German tourists tempted to holiday in Malta are welcomed on visitmalta.com with images of a scuba diver in a turquoise sea, colourful contours of a luzzu and couples walking along a beach.

They’ve basically pieced together all the worst bits of footage

“The best-kept secret in the Mediterranean,” the website tagline reads in German, beckoning tourists to local shores with talk of local culture, island hopping and wining and dining.

But millions of Germans were treated to another side of the Maltese Islands last Monday night, when the country’s most popular TV station aired a 20-minute segment on illegal bird hunting in Malta.

Swastikas, homophobic comments, beer-bellies, spitting and even a wild slap all feature. So too do hundreds of bird carcasses – some lying in fields.

Aired on German national broadcaster RTL, the programme followed members of the Committee Against Bird Slaughter in their quest to catch illegal hunters. A CABS-owned spy plane that recently made local headlines after it was shot down also featured in the segment.

Hunters have said they intend to press charges against the German conservation group for filming them without their consent, while the government has confirmed the spy drone did not have the necessary permits to fly.

Some of the RTL programme’s highlights include an enraged Maltese man, presumably a hunter, punching a CABS member before being restrained by his friends; an obese, bare-chested man swearing and spitting at a CABS member filming him; and graffiti of swastikas and barely literate disparaging comments about Germans.

The programme, which reserved high praise for Malta’s specialised hunting marshals, argued that Maltese bird hunting was a “senseless massacre”, with many hunters firing at birds indiscriminately. It paid a visit to the National Museum of Natural History in Mdina, where museum curator John Borg revealed hundreds of bird carcasses that have been confiscated from hunters.

“What irritates me most is the hunters’ lack of respect for nature,” Mr Borg said.

Hunters’ federation president Joe Perici Calascione had yet to see the programme excerpt when contacted.
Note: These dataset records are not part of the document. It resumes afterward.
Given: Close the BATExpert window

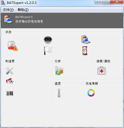Looking at the screenshot, I should 117,2.
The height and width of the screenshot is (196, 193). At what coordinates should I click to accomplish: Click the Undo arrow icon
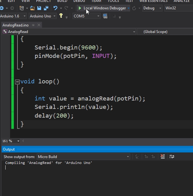[55, 8]
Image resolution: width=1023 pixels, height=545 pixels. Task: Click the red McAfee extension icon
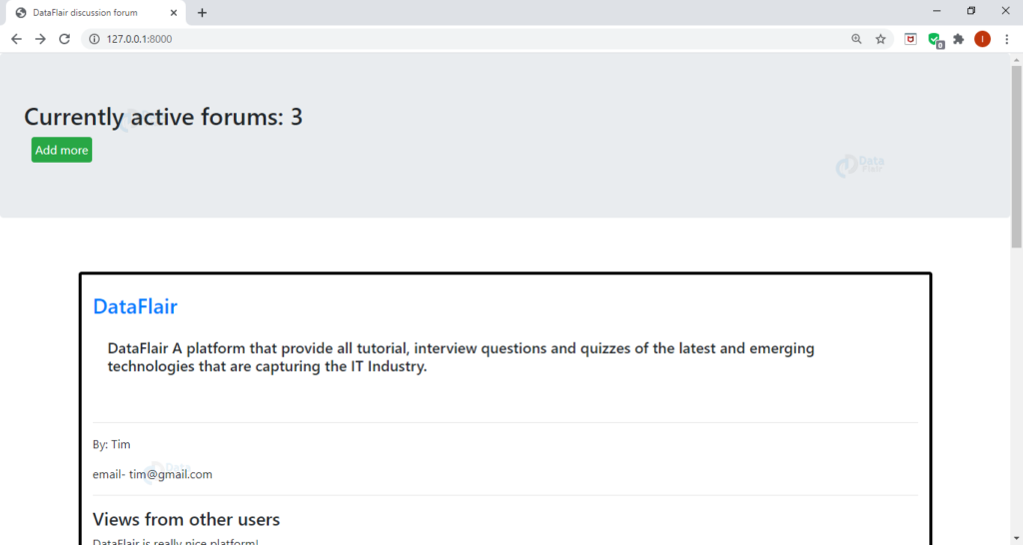click(x=910, y=39)
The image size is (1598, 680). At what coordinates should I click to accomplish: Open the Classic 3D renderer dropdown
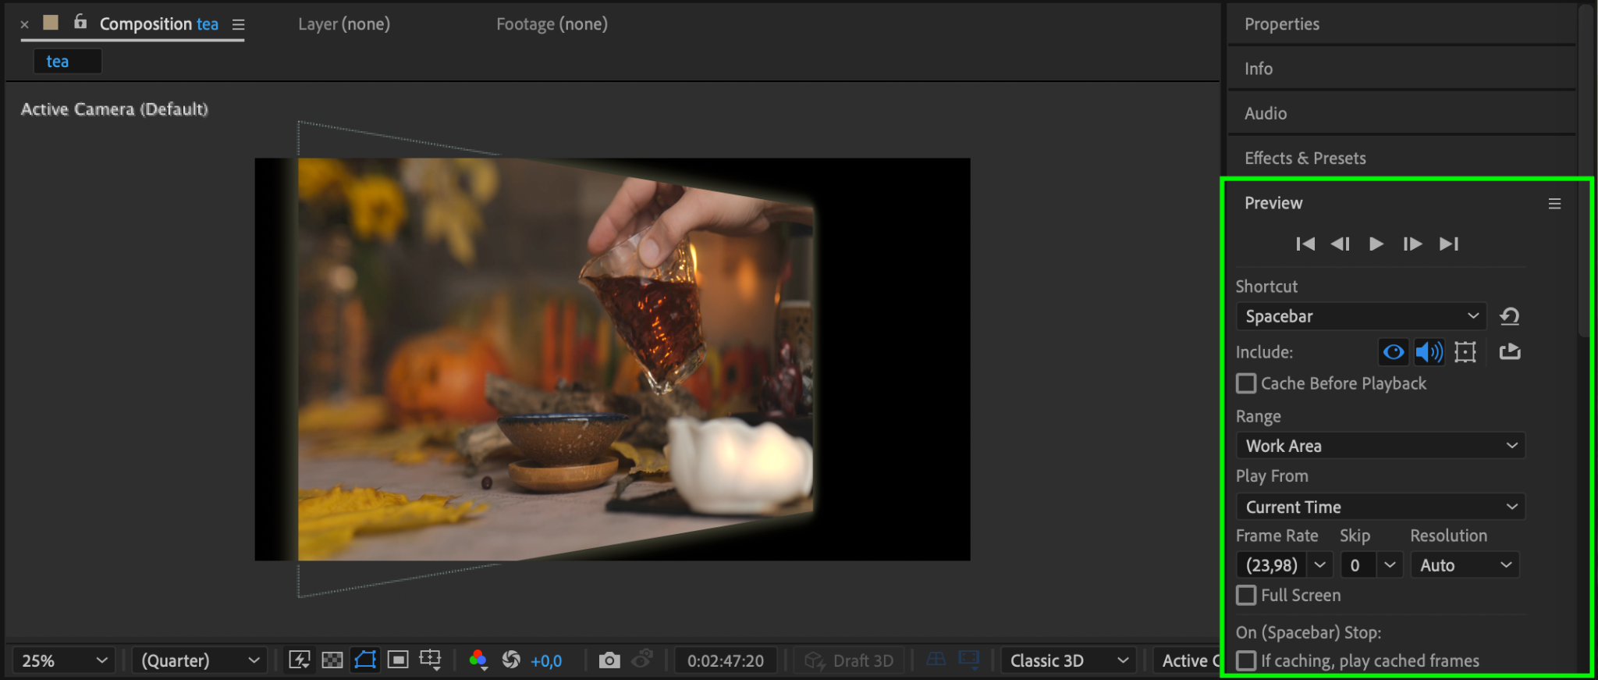[x=1067, y=660]
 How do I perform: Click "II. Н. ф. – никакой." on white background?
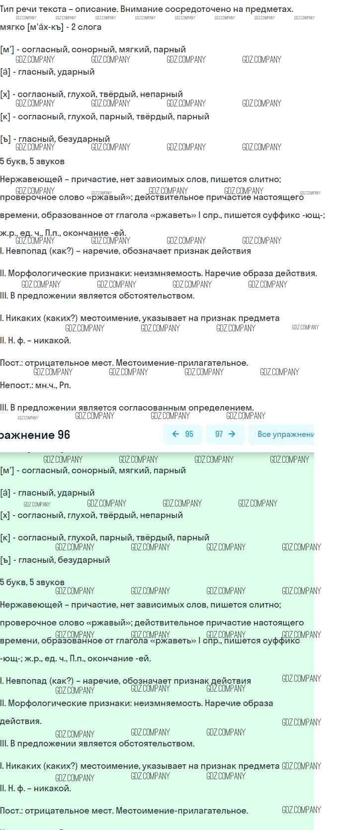click(35, 340)
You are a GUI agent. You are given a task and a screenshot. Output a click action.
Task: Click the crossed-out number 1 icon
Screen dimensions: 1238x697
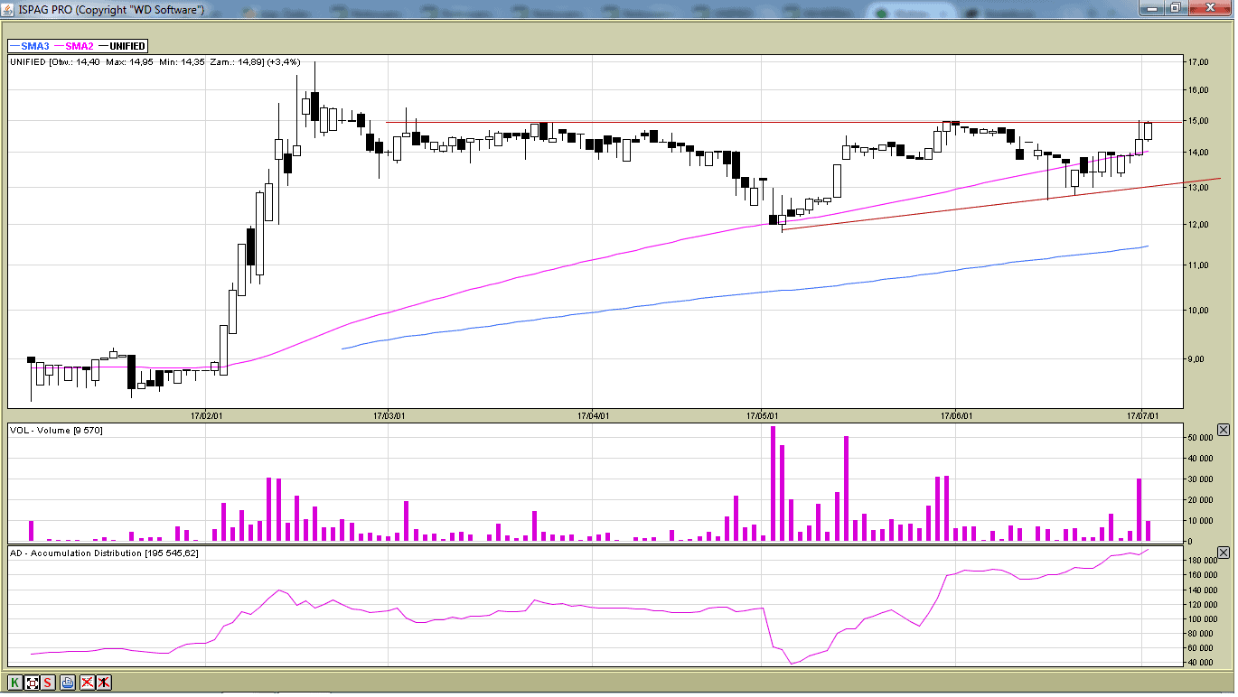(x=104, y=683)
He said the FKNK would issue a statement in due course, but that the programme “added salt to the wounds” of an already hot topic.
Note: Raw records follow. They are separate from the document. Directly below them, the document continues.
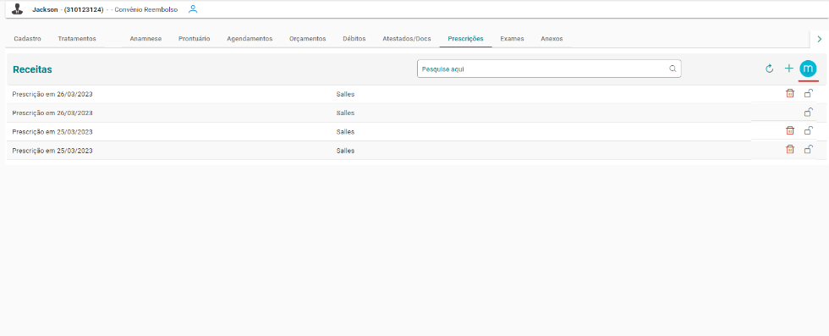Go to the Exames tab
This screenshot has height=336, width=829.
pos(512,39)
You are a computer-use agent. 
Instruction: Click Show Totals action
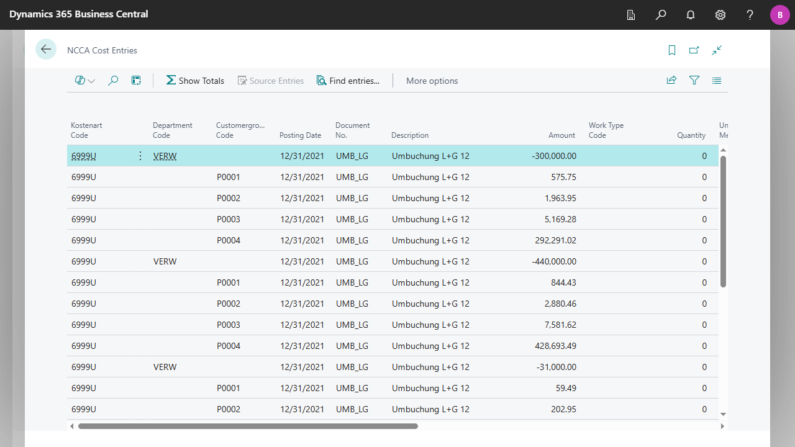click(x=195, y=81)
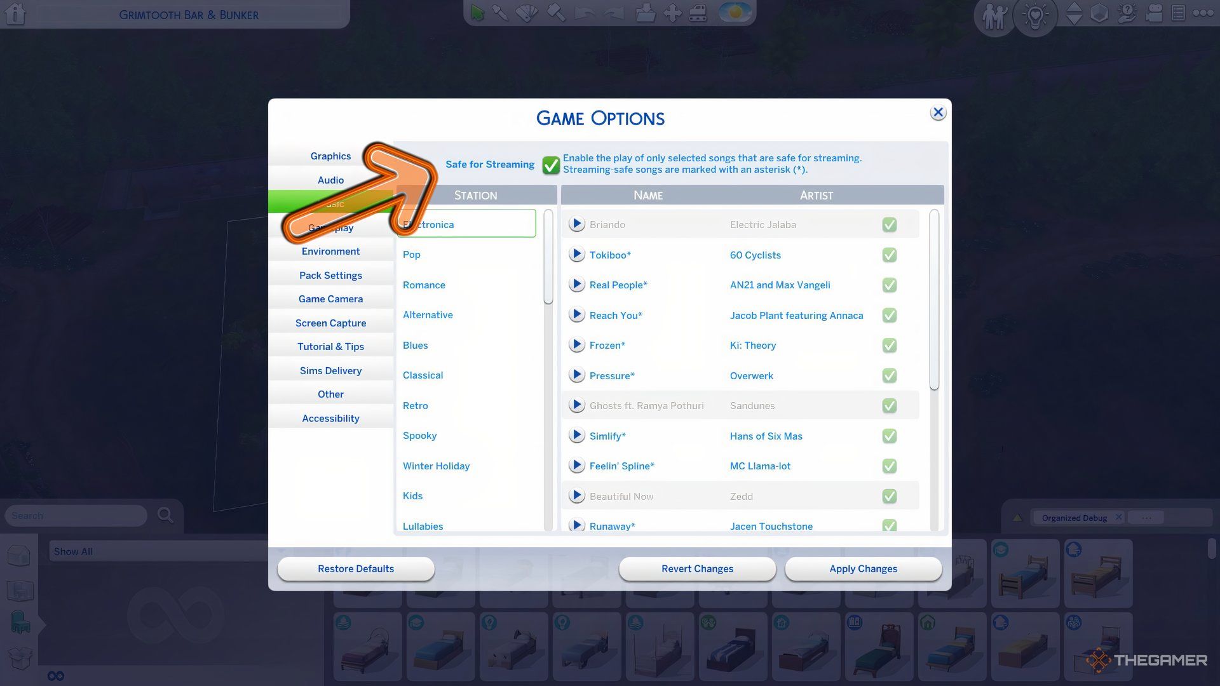The image size is (1220, 686).
Task: Select the Winter Holiday station
Action: click(436, 466)
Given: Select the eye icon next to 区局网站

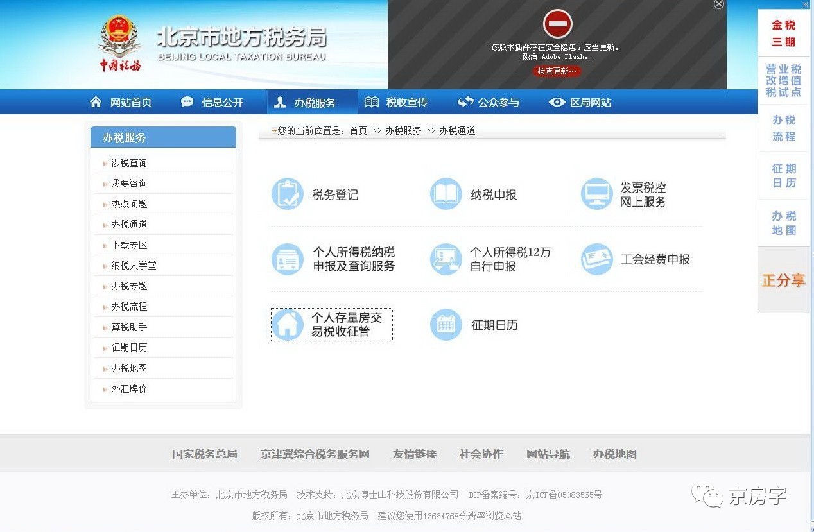Looking at the screenshot, I should (558, 101).
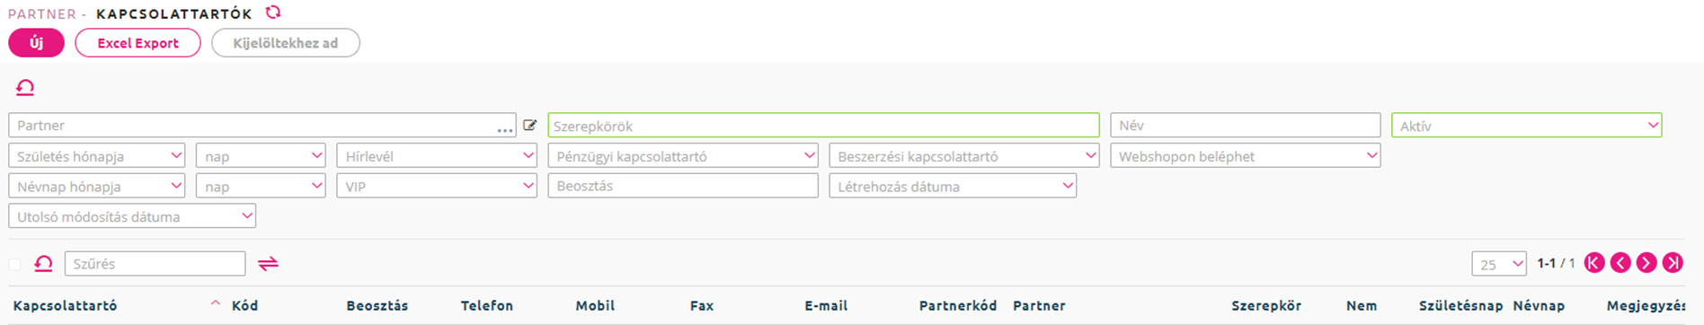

Asked whether FKNK intended taking action against any members filmed committing crimes, Mr Perici Calascione reserved comment but said the hunters’ federation had no qualms expelling members if the situation merited it. “However,” he added, “one needs to analyse a situation in the correct context.”

Hunters contend that much of the footage aired is illegal, given that the hunters concerned did not give their consent to being filmed. The FKNK is seeking legal advice on the matter. St Hubert Hunters secretary Mark Mifsud Bonnici had not seen the programme either, but he had received word of it and said: “They’ve basically pieced together all the worst bits of footage they had and tried to paint a picture that way.

“It’s a work of propaganda used to pump up their [CABS] donations.”

CABS spokesman Axel Hirschfeld – the man punched and spat at in the footage aired on RTL – explained how both men had been convicted by the police.

He defended CABS from charges that their filming of hunters was a breach of their privacy.

“We only film whenever something illegal happens, and the decision not to blur the faces of the hunters concerned was RTL’s, not ours.”